By MIKE CHAIKEN
Ryan Hamilton is a stand-up comedian.
But he’s a stand-up comedian who came of age in a place where stand-up comedians were very, very, very sparse.
“I grew up in very rural Iowa,” said Hamilton in a recent phone interview. Being in Iowa, he said he never had a chance to see stand-up comedians in action because there were no nearby clubs for comedians to provide humor.
Hamilton comes to Comix at the Mohegan Sun this weekend.
That doesn’t mean Hamilton didn’t know how to “find the funny.”
Even in Iowa, he said, “I was attracted to humor.”
Without the benefit of seeing stand-up comedians, Hamilton said his love for humor was fostered by “The Far Side” cartoons and the columns of Dave Barry.
His earlier attempts to “find the funny” were exercised in a humor column he wrote for a local county newspaper.
By his teens, he discovered the world of stand-up comedy on late night television. He watched “An Evening at the Improv,” “The Tonight Show,” and “Late Night with David Letterman.”
When he did learn about stand-ups, Hamilton began to pick out his favorites. “I love Steve Martin. Letterman was big.” He also cited Jerry Seinfeld as another favorite. (As for comedians he is drawn to now, Hamilton cited Brian Regan and Jim Gaffigan.)
“I loved comedy and I loved thinking about jokes, and writing them down,” said Hamilton, talking about his early forays into stand-up. “I didn’t think of it as a career, until after college.”
Earlier this year, his stand-up career took a step forward with the release of his comedy special “Happy Face” on Netflix.
“It was unbelievable,,” said Hamilton about the release this summer. “I had been wanting that for a long time,” said Hamilton.
“I never released anything but shorts,” often of his standup routines on late night television, said Hamilton.
“I had been looking for somewhere to (film his full act on stage) for a while,” said Hamilton.
When the process of pulling the special together was underway, Hamilton said Netflix didn’t interfere too much since they were “very familiar with my act… They knew what they were getting.”
“They were looking for clean content,” said Hamilton, and they knew they were going to get it from him.
“I just what I did (on stage normally),” said Hamilton. “They gave me the freedom to do what I could… which was pretty cool”
When it came time to see the final product, Hamilton already knew what it was going to be like. “I was very much involved in the editing process. I got really deep into it.”
Most of Hamilton’s clips on the web are from his late night TV gigs. Typically, it’s just one camera focused on his face. The angles and direction, however, are much more kinetic on “Happy Face.” Hamilton also moved around much more on stage in the special than the TV spots.
For Hamilton, the special was actually a much more comfortable experience for him.

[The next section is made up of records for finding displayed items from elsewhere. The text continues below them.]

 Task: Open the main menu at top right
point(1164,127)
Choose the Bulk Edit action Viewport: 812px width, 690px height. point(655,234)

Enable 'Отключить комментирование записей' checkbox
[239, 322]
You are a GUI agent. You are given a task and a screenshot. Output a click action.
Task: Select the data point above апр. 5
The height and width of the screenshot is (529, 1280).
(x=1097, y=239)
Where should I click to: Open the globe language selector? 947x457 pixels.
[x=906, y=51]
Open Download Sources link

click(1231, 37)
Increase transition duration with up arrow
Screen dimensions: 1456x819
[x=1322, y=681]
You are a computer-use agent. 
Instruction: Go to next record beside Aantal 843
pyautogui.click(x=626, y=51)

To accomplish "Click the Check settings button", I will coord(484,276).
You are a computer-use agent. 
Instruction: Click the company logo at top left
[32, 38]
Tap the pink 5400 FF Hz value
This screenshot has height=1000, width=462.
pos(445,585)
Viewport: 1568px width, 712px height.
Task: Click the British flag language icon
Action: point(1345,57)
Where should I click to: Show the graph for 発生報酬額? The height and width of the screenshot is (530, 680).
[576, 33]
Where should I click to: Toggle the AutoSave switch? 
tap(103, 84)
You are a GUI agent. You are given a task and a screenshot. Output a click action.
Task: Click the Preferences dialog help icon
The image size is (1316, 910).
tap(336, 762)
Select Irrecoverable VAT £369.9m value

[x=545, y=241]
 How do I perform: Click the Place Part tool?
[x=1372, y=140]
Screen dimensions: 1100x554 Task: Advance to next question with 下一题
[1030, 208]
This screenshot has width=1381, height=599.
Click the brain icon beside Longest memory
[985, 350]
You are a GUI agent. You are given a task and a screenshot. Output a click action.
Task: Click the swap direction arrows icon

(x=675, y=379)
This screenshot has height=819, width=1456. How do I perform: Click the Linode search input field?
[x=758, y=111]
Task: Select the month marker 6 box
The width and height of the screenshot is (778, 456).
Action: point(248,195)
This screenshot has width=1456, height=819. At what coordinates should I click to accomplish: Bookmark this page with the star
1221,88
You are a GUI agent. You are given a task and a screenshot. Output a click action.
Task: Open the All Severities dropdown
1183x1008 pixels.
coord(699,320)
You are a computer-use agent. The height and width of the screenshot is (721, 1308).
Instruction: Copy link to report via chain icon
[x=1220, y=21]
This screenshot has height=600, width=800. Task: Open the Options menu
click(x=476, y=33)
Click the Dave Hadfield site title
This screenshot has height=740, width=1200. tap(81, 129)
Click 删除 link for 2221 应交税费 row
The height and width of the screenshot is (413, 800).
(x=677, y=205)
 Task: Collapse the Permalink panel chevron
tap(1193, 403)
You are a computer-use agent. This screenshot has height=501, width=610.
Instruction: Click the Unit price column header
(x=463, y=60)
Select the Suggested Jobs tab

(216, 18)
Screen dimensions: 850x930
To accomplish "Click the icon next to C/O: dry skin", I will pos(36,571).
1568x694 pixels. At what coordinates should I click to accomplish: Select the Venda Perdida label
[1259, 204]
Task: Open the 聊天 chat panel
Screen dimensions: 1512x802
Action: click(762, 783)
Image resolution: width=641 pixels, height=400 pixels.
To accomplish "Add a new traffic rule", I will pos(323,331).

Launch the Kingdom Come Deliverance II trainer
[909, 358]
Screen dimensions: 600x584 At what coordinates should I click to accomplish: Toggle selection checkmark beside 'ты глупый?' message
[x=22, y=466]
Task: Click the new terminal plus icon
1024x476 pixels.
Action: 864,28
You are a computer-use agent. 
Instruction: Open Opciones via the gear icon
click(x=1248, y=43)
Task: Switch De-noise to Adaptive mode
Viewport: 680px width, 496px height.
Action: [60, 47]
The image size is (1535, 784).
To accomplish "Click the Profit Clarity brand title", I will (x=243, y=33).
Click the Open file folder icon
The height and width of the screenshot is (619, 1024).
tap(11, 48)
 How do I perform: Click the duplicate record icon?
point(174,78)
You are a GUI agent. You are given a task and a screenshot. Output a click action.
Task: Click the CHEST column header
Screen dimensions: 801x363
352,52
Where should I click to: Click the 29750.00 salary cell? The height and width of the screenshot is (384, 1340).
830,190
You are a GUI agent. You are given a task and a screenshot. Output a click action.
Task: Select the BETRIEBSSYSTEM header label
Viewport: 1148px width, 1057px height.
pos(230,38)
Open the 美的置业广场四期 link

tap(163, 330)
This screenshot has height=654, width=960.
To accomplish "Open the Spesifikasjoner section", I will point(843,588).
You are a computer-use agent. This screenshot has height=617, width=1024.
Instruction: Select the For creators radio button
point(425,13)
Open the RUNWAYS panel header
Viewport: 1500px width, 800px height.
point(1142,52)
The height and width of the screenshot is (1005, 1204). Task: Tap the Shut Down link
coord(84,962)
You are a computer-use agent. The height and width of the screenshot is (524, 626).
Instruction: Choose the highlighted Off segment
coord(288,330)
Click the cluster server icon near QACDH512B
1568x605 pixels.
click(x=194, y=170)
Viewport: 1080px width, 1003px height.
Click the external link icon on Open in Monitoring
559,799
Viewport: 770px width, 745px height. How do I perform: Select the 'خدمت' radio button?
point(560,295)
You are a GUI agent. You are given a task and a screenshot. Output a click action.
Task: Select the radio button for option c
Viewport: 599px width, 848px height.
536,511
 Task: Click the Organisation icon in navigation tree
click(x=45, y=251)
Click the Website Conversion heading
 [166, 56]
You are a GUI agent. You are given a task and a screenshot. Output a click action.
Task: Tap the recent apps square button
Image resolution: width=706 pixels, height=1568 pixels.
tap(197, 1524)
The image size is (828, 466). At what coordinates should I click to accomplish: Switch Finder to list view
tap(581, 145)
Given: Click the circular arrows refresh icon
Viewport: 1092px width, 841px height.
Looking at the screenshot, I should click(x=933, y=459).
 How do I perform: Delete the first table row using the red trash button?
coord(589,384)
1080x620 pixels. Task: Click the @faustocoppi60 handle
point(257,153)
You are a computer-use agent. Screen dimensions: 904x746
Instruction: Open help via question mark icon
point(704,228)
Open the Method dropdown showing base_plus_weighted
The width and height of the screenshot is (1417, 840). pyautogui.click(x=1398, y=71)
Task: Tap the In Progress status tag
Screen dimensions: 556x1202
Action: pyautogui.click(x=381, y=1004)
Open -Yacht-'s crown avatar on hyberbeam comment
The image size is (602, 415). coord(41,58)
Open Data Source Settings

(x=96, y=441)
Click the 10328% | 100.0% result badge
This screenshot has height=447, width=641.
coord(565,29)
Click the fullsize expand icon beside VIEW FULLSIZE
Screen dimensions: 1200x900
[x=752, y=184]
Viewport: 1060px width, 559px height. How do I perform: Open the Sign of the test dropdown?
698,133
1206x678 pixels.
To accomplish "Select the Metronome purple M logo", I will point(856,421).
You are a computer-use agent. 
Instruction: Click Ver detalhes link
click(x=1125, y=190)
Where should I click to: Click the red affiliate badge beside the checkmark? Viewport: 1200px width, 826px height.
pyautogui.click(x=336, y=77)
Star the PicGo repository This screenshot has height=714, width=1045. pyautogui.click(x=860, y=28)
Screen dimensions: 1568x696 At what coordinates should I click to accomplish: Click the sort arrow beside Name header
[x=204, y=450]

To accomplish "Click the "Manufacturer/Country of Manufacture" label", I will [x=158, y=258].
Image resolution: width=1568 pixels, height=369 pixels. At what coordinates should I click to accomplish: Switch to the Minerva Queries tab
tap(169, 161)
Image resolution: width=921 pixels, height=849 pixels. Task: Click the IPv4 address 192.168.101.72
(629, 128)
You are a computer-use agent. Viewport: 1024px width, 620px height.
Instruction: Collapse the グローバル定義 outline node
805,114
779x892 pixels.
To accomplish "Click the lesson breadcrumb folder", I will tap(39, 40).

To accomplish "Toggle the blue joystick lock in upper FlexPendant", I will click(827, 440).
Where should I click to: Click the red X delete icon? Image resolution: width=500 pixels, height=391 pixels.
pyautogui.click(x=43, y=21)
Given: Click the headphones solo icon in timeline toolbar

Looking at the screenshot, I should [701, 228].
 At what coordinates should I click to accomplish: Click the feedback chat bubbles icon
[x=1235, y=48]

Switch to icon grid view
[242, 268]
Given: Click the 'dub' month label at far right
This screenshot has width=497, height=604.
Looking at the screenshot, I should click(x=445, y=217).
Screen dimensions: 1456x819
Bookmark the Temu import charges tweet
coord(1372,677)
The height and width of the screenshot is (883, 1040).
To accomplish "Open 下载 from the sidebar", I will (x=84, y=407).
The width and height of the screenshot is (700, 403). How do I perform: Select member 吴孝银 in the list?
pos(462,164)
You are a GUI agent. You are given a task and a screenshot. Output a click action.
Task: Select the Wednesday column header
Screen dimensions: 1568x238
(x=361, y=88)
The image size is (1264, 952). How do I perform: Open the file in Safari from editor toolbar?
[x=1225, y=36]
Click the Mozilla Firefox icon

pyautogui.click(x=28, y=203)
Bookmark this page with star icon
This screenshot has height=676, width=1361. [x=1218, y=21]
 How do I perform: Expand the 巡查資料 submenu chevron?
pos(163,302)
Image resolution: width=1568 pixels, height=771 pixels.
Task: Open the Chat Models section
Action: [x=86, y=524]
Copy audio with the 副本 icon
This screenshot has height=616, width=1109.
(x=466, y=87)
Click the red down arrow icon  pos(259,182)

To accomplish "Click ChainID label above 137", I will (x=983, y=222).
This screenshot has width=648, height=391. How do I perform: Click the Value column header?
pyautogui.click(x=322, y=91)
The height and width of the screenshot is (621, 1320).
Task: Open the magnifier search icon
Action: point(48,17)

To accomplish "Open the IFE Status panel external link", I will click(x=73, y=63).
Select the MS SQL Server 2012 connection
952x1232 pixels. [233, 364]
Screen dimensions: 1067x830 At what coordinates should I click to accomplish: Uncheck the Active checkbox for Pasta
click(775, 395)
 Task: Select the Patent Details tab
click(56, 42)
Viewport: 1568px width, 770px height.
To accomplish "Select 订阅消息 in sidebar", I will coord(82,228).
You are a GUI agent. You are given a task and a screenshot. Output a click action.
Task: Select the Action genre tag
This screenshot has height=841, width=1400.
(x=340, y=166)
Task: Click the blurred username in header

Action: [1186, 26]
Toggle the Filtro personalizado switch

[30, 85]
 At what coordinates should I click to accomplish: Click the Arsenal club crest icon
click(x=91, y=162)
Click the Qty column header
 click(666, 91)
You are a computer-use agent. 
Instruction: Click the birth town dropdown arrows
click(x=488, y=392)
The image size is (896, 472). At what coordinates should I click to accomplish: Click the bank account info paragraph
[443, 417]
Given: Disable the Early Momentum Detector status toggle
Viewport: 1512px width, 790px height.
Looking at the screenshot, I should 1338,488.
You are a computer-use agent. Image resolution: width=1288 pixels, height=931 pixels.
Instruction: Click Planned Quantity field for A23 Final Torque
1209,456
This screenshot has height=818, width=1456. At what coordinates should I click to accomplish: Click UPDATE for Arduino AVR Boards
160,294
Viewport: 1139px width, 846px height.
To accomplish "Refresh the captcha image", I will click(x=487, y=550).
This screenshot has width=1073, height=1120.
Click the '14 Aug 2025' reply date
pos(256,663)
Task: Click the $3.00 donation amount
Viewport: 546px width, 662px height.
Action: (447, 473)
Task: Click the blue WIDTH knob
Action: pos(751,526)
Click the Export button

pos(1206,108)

“Late night is more restrained,” said Hamilton. “I love to be more physical.”
In his routine, an ongoing bit with Hamilton is his face. (Hence the title of his special, “Happy Face.”) He notes that he has a perpetual smile that makes even offering funeral condolences problematic.
The bit is not inspired, however, by any childhood trauma but merely by his own observations about his appearance, said Hamilton.
“I have been acknowledging my face since the beginning of my being a comic,” said Hamilton.
Hamilton said when you first step in front of an audience, typically they are sizing you up before laughing at you. Acknowledging his face and his smile, he said, is a good way to break the ice and to get the audience to like you.
For the most part Hamilton’s humor keeps his own experiences at the center. Even when he starts a bit about something or someone other than himself, he said he often finds away to bring it back to himself.
Even though he will laugh about himself, he said, “I try to be confident and positive. I’m happy with who I am. I’m okay with making fun of myself, but in a healthy way. I don’t like to get too dark and too down on myself. I like to have pride in myself.”
In terms of his show at Comix, Hamilton said audiences should expect to have fun. If you’ve seen his online clips, fans should expect that and even more.
“Every show is unique,” said Ryan. “Comedy is best live.”
Ryan Hamilton performs at Comix at the Mohegan Sun on Thursday, Oct. 19 at 8 p.m., Friday, Oct. 20 at 8 p.m. and Saturday, Oct. 21 at 8 and 10:30 p.m.